New optogenetic tool uses focused light to reduce actin and myosin-based contractile force

Cell generated force plays essential roles in a wide range of biological processes, such as cell motility, cytokinesis, and tissue morphogenesis. In a study published in Nature Communications, a research team led by the Division of Quantitative Biology at the National Institute for Basic Biology in Japan has successfully developed "OptoMYPT"：an optogenetic tool that utilizes focused light to reduce actin and myosin-based contractile force.

The researchers designed an optogenetic tool to directly inactivate nonmuscle myosin II, which generates cellular contractility in coordination with actin filaments. To achieve this, they focused on MYPT1, a protein required for myosin inactivation, and one that brings a phosphatase PP1c in close proximity to phosphorylated myosin. This subsequently results in dephosphorylation and inactivation of myosin. Taking advantage of this feature, the researchers aimed to optically manipulate the localization of PP1c originally existing in cells by using the PP1c binding domain (PP1BD) of MYPT1.

To develop OptoMYPT, we used a tool called iLID to control the localization of proteins with light. This tool is based on the idea that blue light irradiation causes iLID protein to bind to SspB proteins. First, the iLID protein is localized to the cell membrane, while SspB fused with PP1BD of MYPT1 is expressed within the cytoplasm. Blue light exposure then induces the translocation of SspB-PP1BD from the cytoplasm to the membrane through binding to iLID, leading to the co-recruitment of endogenous PP1c to the membrane. Finally, the membrane-recruited PP1c dephosphorylates and inactivates myosin near the cell membrane."
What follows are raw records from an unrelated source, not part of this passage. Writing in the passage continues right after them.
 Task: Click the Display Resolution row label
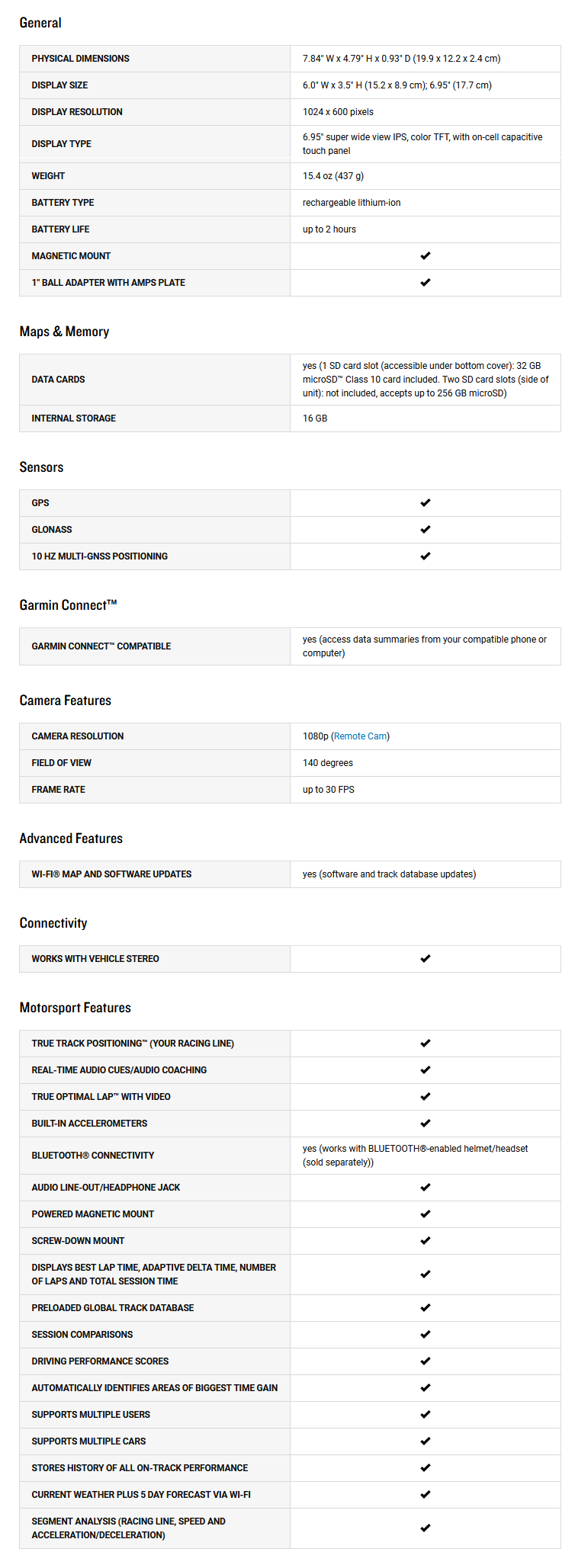pyautogui.click(x=77, y=112)
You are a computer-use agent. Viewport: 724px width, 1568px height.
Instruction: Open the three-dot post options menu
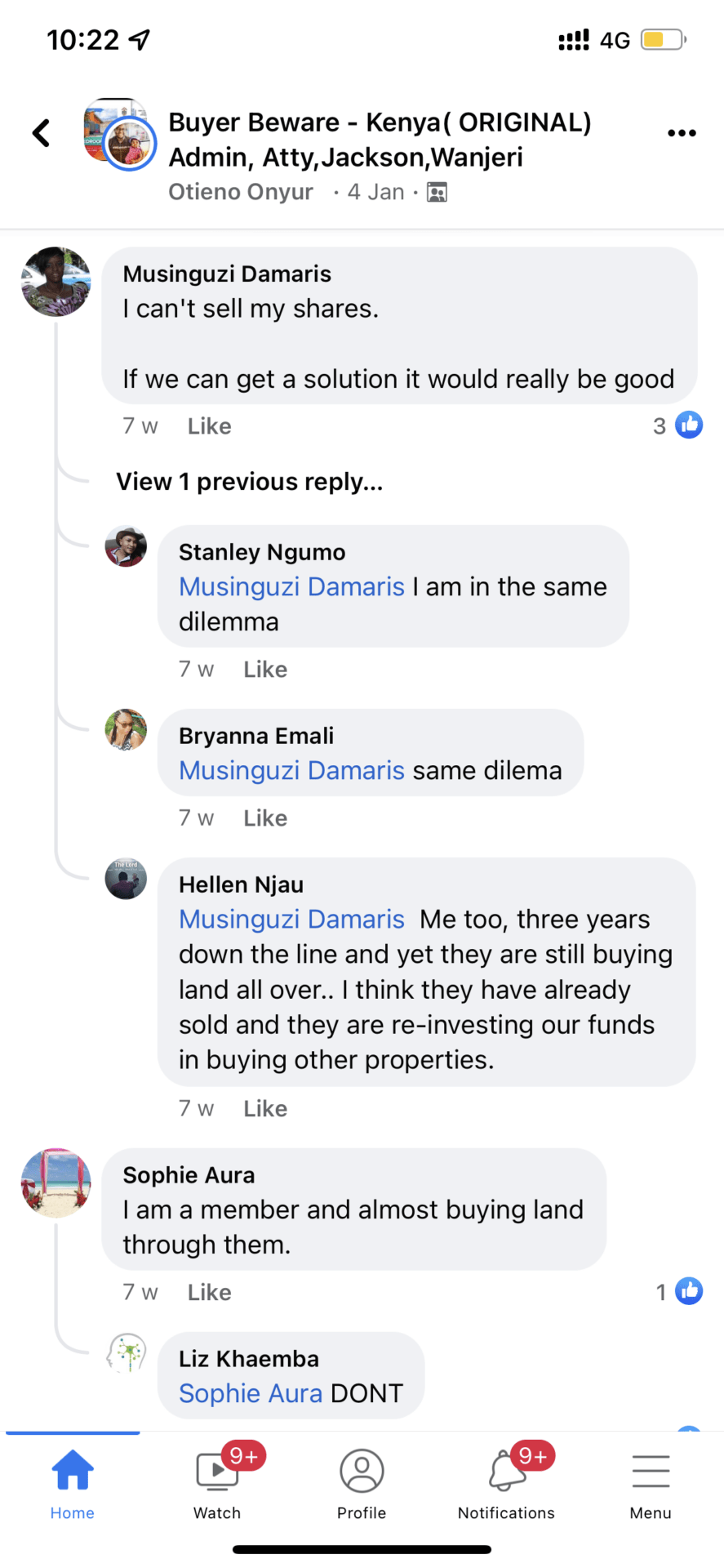[682, 133]
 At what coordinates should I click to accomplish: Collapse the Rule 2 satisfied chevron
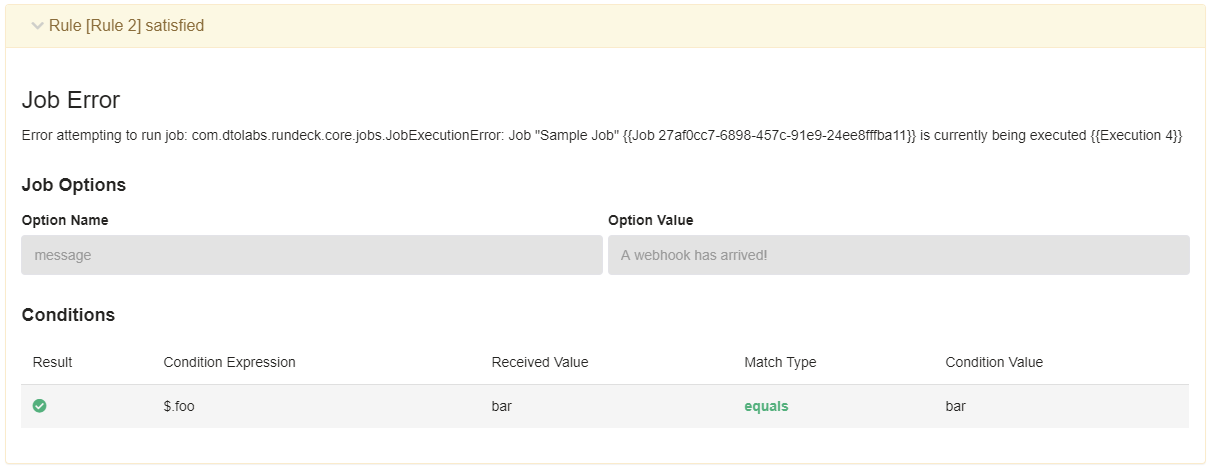click(38, 26)
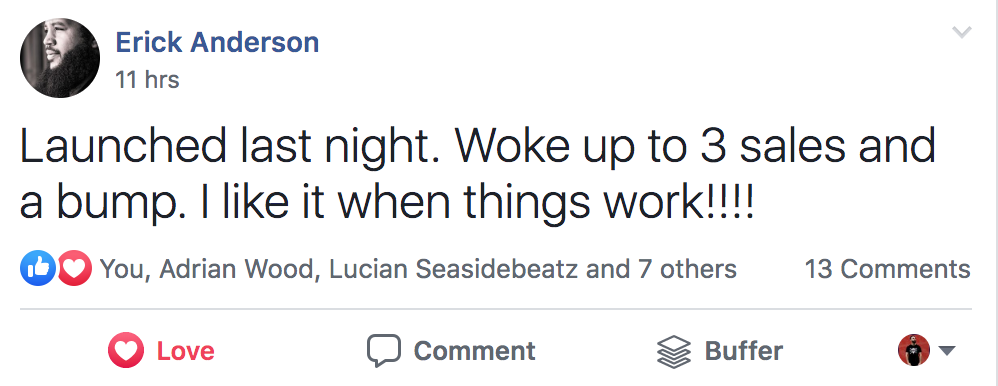Show the 7 others who reacted
The image size is (998, 386).
click(x=687, y=269)
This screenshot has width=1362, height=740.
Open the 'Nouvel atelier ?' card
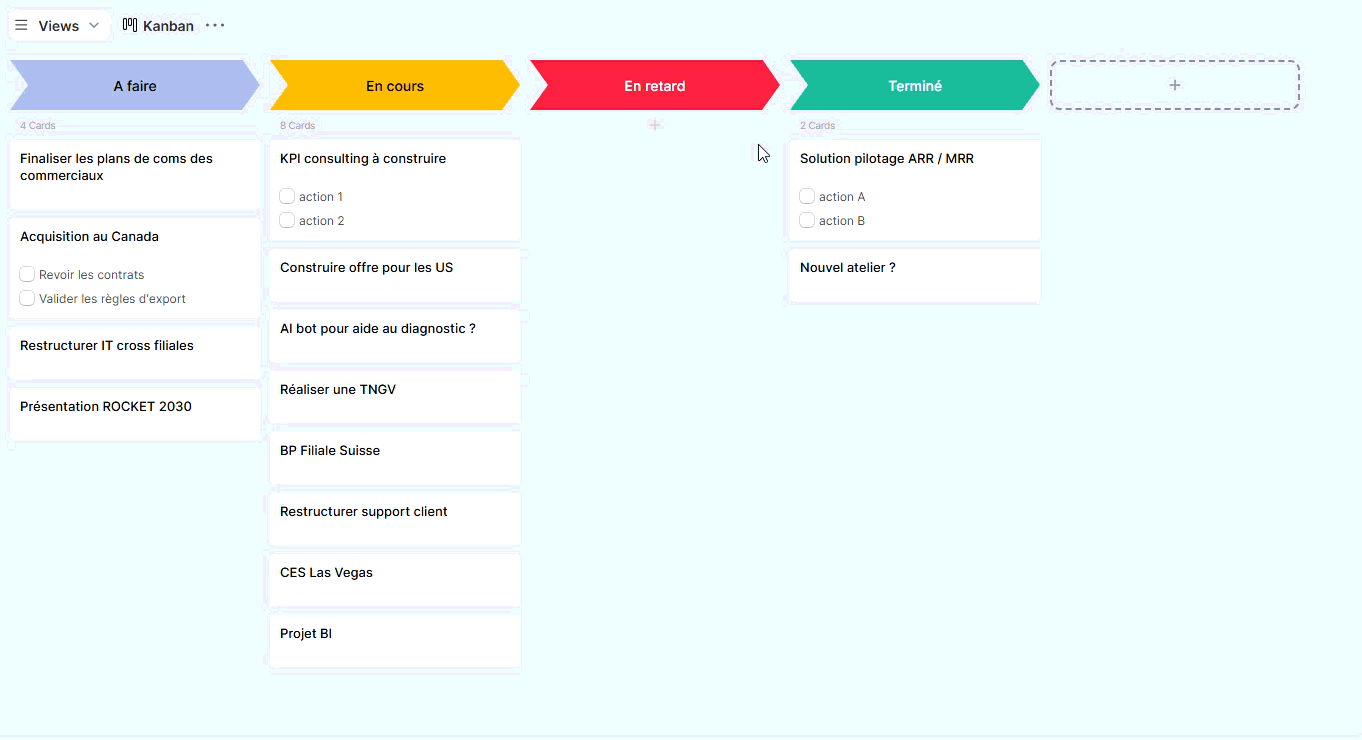(x=848, y=268)
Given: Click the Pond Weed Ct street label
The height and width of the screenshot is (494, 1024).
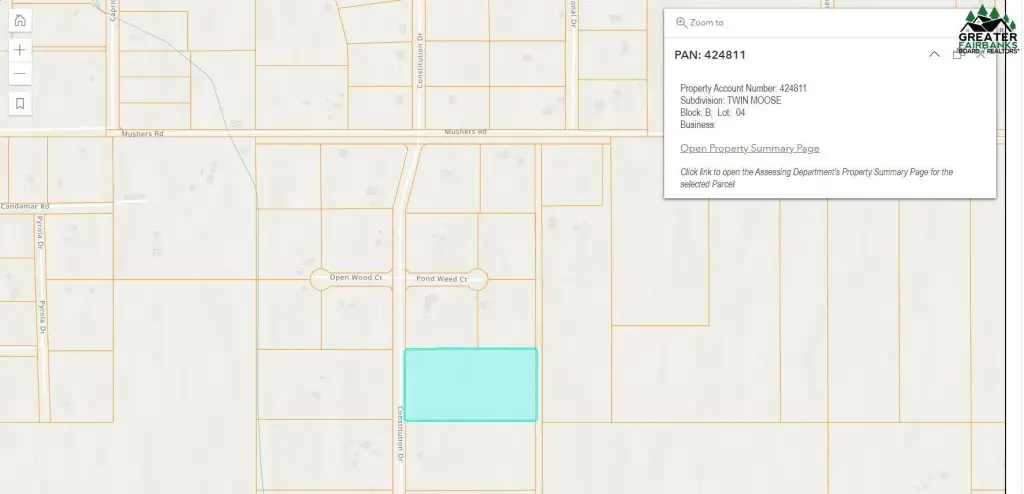Looking at the screenshot, I should 442,279.
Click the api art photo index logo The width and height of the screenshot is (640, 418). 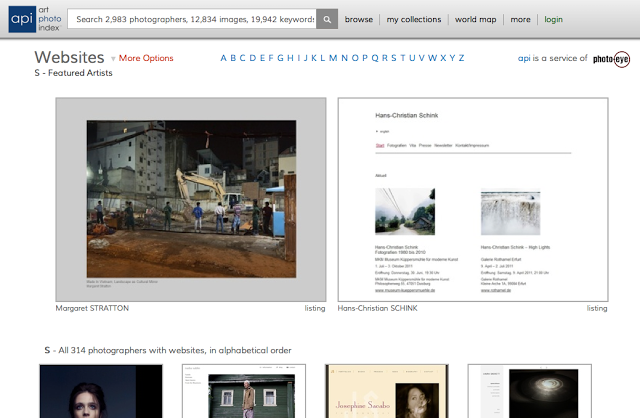[35, 18]
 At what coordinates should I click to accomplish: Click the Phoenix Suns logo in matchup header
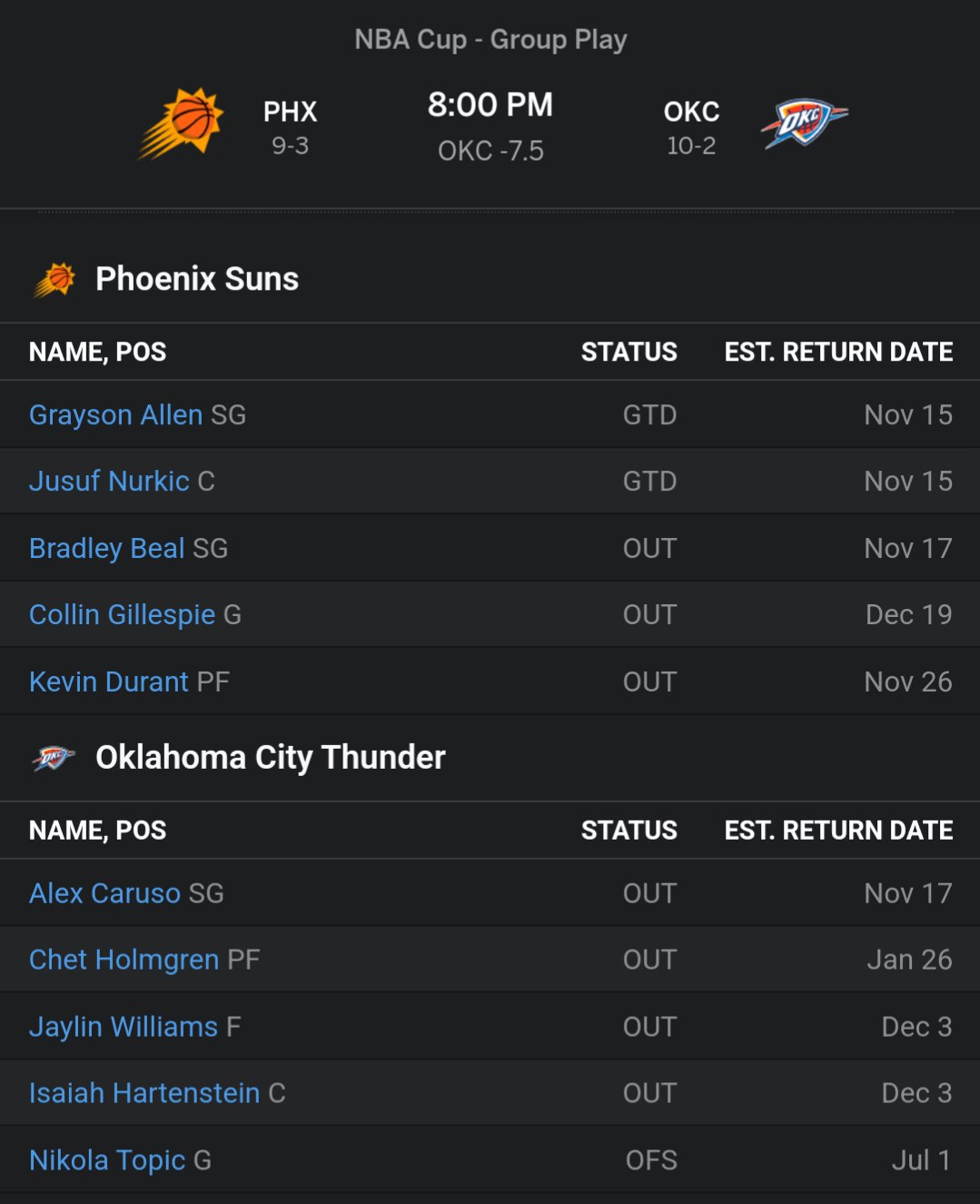(x=182, y=124)
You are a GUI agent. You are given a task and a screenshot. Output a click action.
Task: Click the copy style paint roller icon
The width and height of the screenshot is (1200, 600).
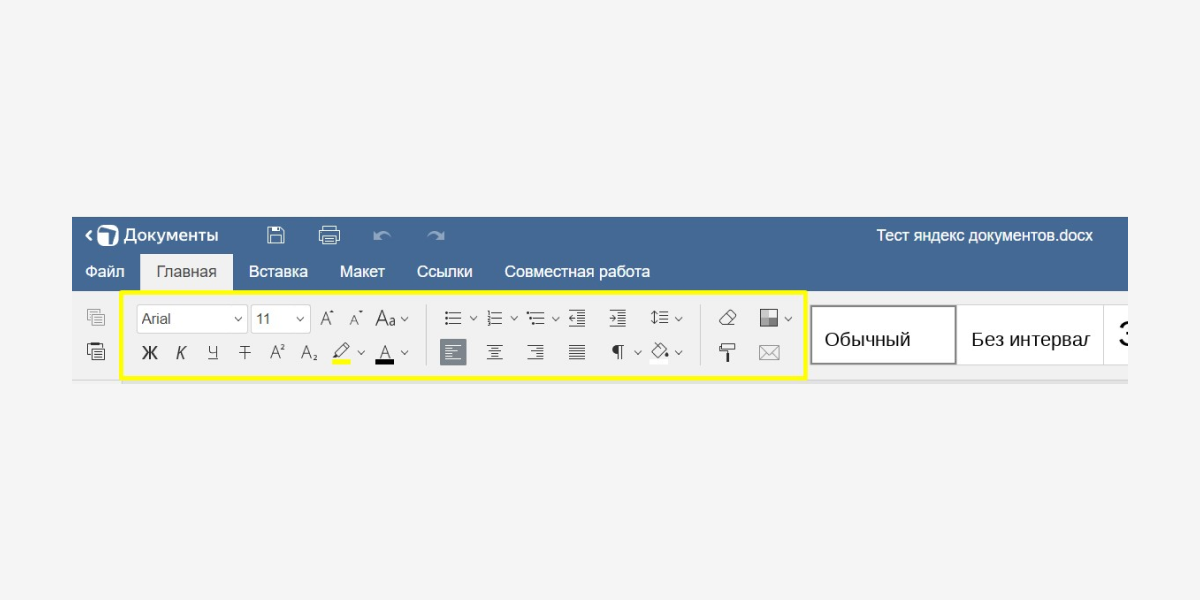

Kei Yamamoto, Study Lead Author and Graduate Student, National Institute of Natural Sciences

As expected, PP1c was translocated to the cell membrane upon blue light illumination being exposed upon the OptoMYPT expressing cells, and consequently, actin and myosin-mediated contractile force was reduced.

To understand the mechanics of cell division, the research team applied their OptoMYPT to dividing cells. When shining blue light upon both poles of the dividing cells to weaken the tensile force generated at the cell cortex, the ingression speed of the cell cleavage furrow was accelerated. Furthermore, when the tension of the cell cortex was weakened on only one side, an oscillatory cytoplasmic flow took place between the two daughter cells. Thus, by applying local force perturbations using OptoMYPT, the research team demonstrated that the optimal strength and symmetry of the forces generated at the cell surface are essential for the normal progression of cell division.

"We are convinced that this tool, OptoMYPT, will be useful for understanding various embryological and cell biological phenomena involving the actomyosin cytoskeleton," said Professor Kazuhiro Aoki, a member of the research team. He added that "in the future, we expect that it can be used for freely designing the shapes of cells and tissues and for forming artificial organs."